Saved data entries:
/---
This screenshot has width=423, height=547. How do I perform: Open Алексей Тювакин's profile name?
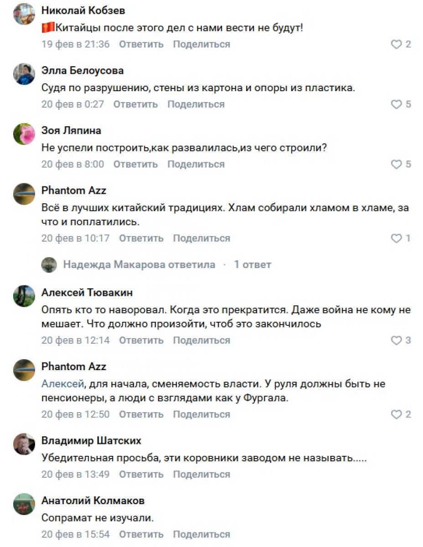[x=87, y=293]
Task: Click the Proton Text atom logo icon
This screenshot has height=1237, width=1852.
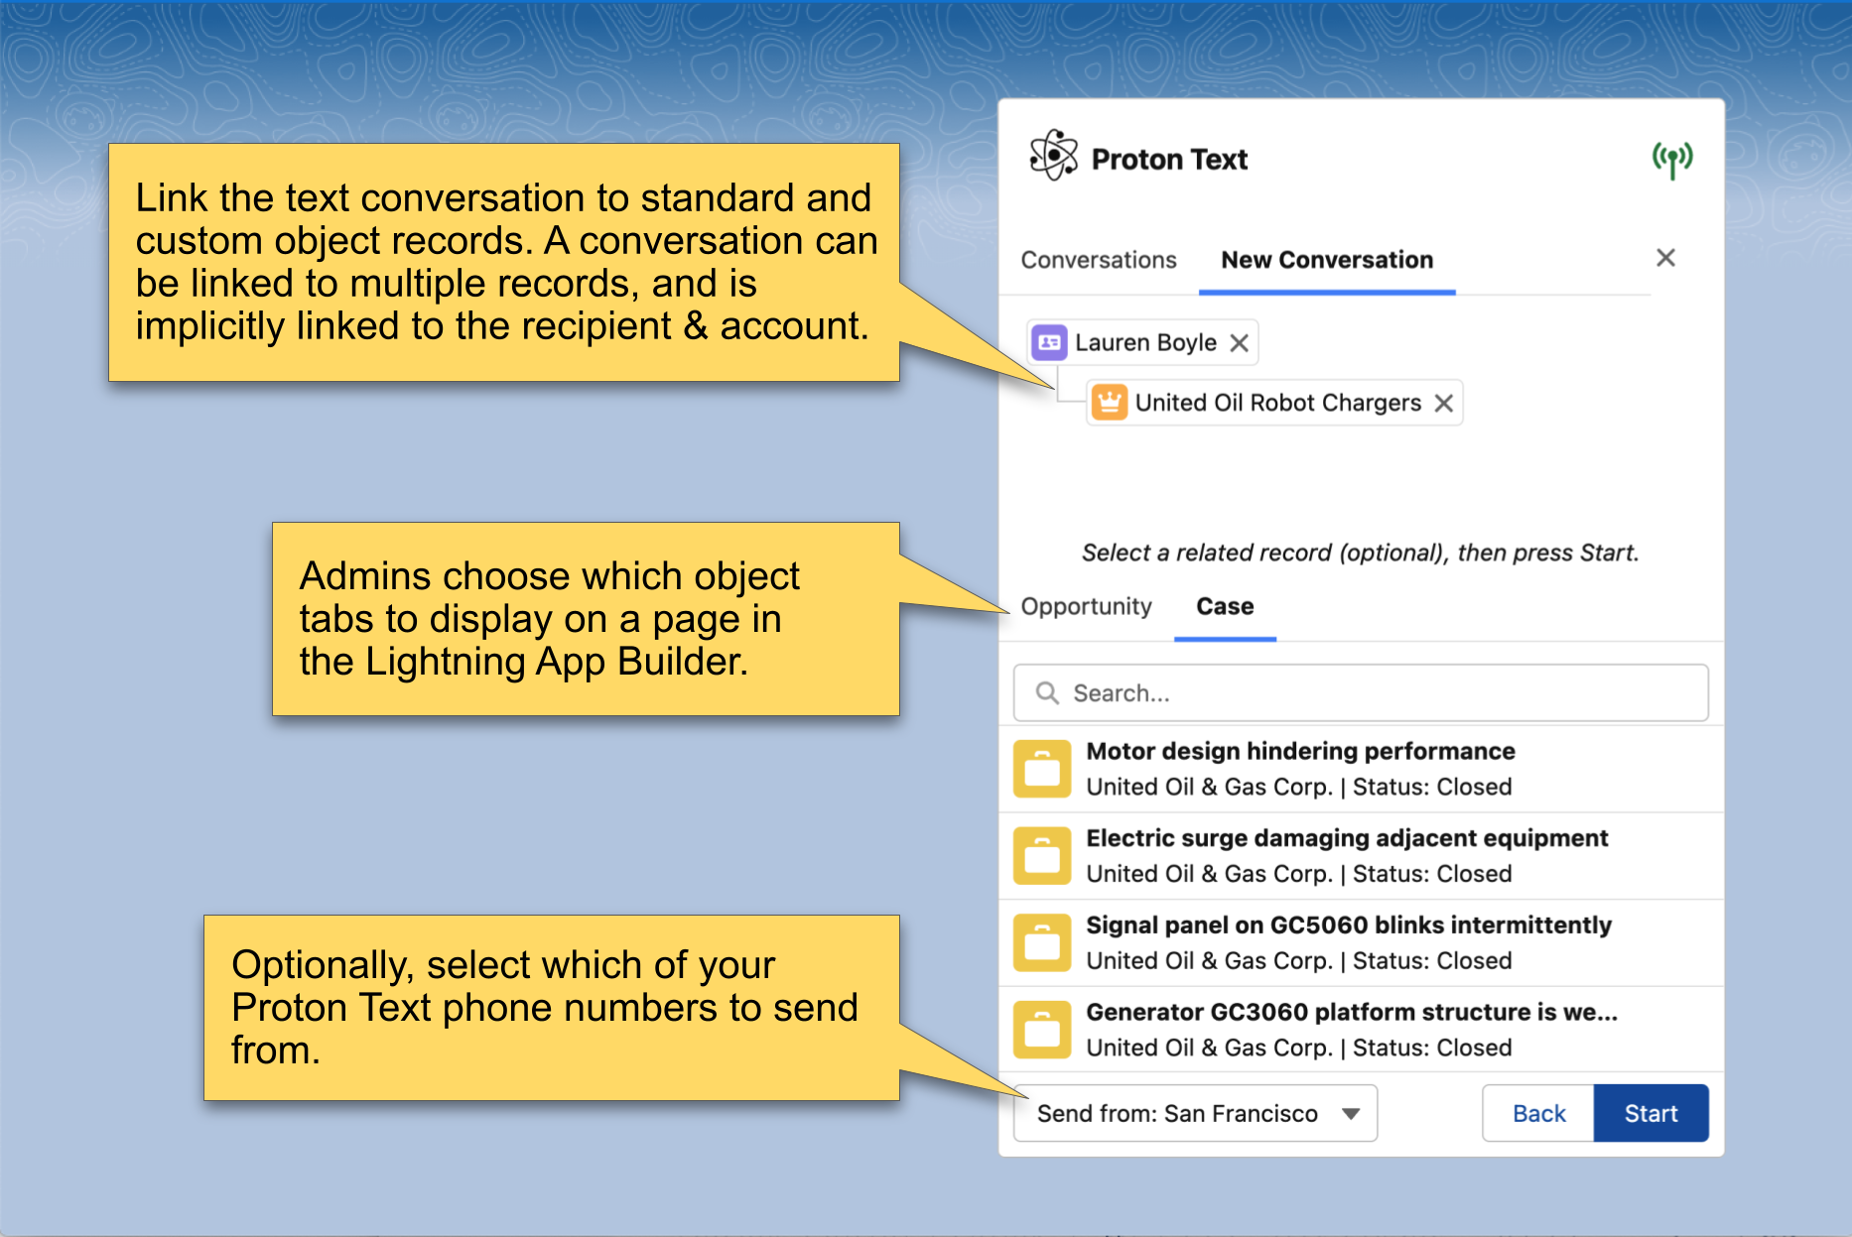Action: (1052, 157)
\---
▶ [Task to complete]: Print the entries above word for word, without pictures.

▶ [Written response]:
This screenshot has width=423, height=547. How do I perform: Open Алексей Тювакин's profile name?
[x=87, y=293]
Task: Click the Proton Text atom logo icon
This screenshot has height=1237, width=1852.
Action: (1052, 157)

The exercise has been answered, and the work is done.